Si t'aimes pas ma soupe, ne l'avales pas

aurait le droit de me rétorquer Thomas Bouvatier à propos de son dernier "roman", La pigmentation du caméléon, sauf que j'ai la fâcheuse habitude de finir ce que je commence, question de politesse. Ceux qui se délectent sur de l'Alexandre Jardin seront ravis de découvrir son fils spirituel. Ils charrient chez Plon quand la quatrième de couverture aguiche d'un appétissant "comédie fantasque et jubilatoire sur le thème de la douloureuse métamorphose amoureuse" alors qu'il ne s'agit que d'une histoire débile de jeunes parisiens friqués obnubilés à ranger leur quéquette et zézette dans un conte de fée amoureux gnangnan.

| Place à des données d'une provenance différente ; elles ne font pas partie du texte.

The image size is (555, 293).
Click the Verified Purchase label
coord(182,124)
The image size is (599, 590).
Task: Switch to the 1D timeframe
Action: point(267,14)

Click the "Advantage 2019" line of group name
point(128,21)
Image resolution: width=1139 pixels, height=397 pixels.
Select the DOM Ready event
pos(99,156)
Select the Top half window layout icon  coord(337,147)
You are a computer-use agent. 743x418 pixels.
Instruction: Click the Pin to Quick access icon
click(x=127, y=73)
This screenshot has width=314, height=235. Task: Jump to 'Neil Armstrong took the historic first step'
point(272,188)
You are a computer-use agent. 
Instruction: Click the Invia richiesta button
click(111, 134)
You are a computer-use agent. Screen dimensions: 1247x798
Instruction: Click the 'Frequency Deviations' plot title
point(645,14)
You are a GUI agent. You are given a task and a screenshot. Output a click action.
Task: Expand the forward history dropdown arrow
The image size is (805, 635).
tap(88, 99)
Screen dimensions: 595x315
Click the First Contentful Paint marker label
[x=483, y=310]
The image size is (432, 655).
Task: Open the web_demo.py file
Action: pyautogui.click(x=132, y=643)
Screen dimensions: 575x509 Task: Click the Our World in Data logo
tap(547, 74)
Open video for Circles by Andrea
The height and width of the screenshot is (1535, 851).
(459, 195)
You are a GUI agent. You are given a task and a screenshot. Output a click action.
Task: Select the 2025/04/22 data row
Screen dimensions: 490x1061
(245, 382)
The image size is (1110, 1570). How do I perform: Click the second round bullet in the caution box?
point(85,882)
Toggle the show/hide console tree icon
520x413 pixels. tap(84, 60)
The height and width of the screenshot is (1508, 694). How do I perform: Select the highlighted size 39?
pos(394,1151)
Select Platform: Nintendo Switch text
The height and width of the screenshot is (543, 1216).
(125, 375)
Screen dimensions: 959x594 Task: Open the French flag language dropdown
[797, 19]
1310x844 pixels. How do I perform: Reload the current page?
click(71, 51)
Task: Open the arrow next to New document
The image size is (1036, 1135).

Pour moi, la littérature c'est plutôt ça. Je vous livre, ici, l'analyse fantastique et jubilatoire de la douloureuse dégustation de la fraise, expérimentée par un de mes critiques culinaires préférés, Jean-Pierre Géné, poète, dramaturge, romancier tout à la fois : "(...) Elle se présente généralement énorme, en habit rouge à col blanc, avec le pédoncule frisé pour faire frais. J'en ai pesé jusqu'à 42g l'unité. Des monstres précoces, taillés pour réussir dans la vie, résistants au transport et toujours propres en devanture. Pour comprendre la camarosa, il faut l'éplucher. Quand on lui coupe sa tête blanche qui a oublié de mûrir, le couteau fait le même bruit que s'il entrait dans une granny smith. Du solide, qui peut tomber sur le carrelage sans prendre un "cognon". A l'intérieur, la camarosa est rose et creuse. Plus elle est grosse du dehors, plus elle est vide du dedans. C'est la marque du génie californien : faire gros et creux à la fois. Cette fraise n'est rouge qu'en surface, arborant un crépi rubicond sur une chair filandreuse et rosâtre, fauchée en pleine jeunesse. Cela reste entre-nous, mais la camarosa est poilue. Lorsqu'elle attérit sur l'évier, mal rasée après un long parcours, on caresse une barbe de 3 jours. C'est la médiocrité faite fraise. (...)"
Quel talent, il "baffe" le Ponge que je honnis depuis mes années collège ainsi que le Bouvatier sus-cité.